Te sacás el pantalón del piyama y te pones el de jean, ancho. Salís al palier y llamas al ascensor. Sale tu vecina con el perro-rata. La saludas con mucha efusividad, como una renacida, con la cara desfigurada y la bolsa en la mano. Sin decir “agua va” te das vuelta y bajas por la escalera. Vecina, perro y vos llegan juntos a la puerta del edificio.
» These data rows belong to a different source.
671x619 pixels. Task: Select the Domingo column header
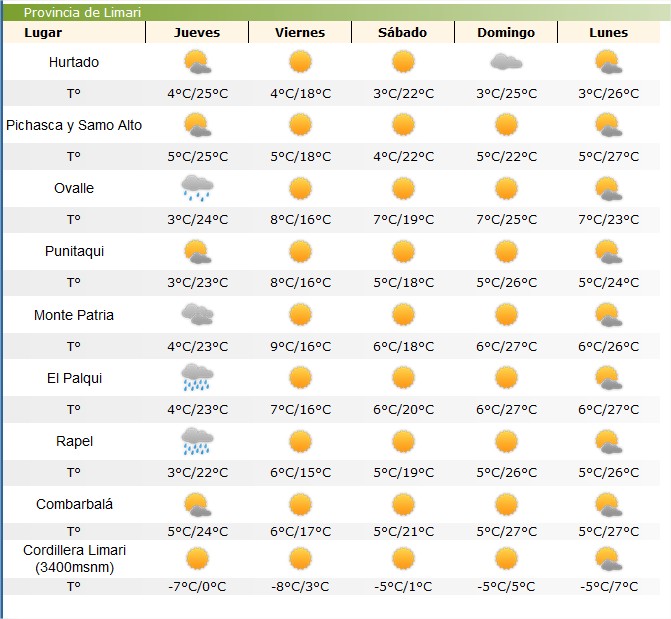click(x=506, y=32)

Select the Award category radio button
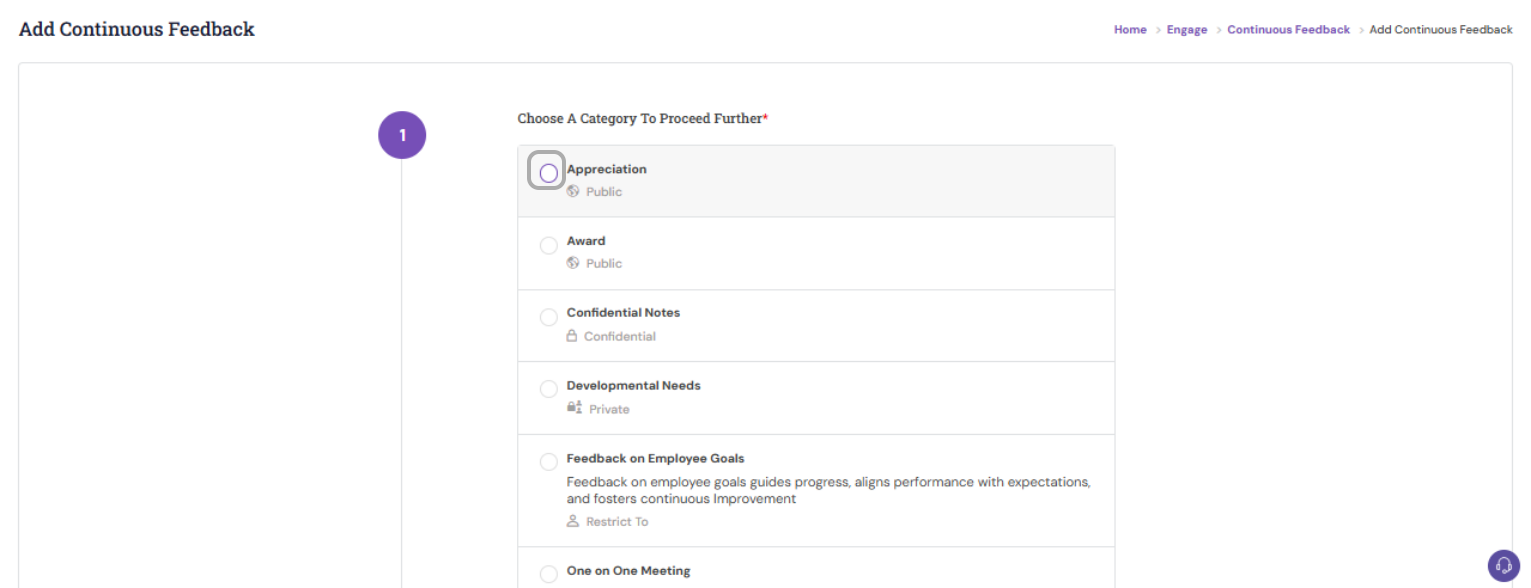548,245
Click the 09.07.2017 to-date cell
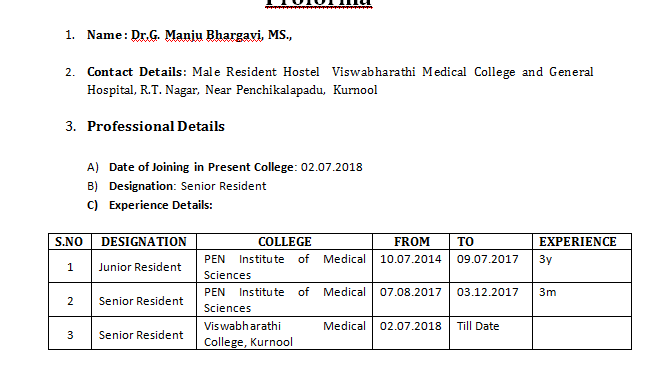The image size is (662, 376). pos(491,267)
Le volvés a hacer una mueca exagerada, parecida a una sonrisa.
El contenedor de los residuos reciclables está frente al edificio. El otro en la esquina. Sin sacar cuentas, soltás la bolsa en el más cercano y te apurás a subir. Por suerte, en TNT hoy dan maratón de Harry Potter.
Entrás al departamento y volvés a sentir asco. Prendés un sahumerio de la India y te lavás las manos en la pileta de la cocina. Buscás el control remoto por toda la habitación. Sale despedido al levantar la almohada. Lo alzás, le ponés la tapita al compartimento de las pilas, que había volado debajo de la cama. Encendés la tele. Propaganda. El mágico mundo en continuado todavía no empezó.
Mientras te sacás el jean y te pones de nuevo el piyama te viene taquicardia. Llevás la mano derecha al pecho. Caminás descalza hasta el living, esquivando el jarrito roto. Corrés la cortina, te sentás frente a la ventana.
Te prendes un pucho y te pones a llorar.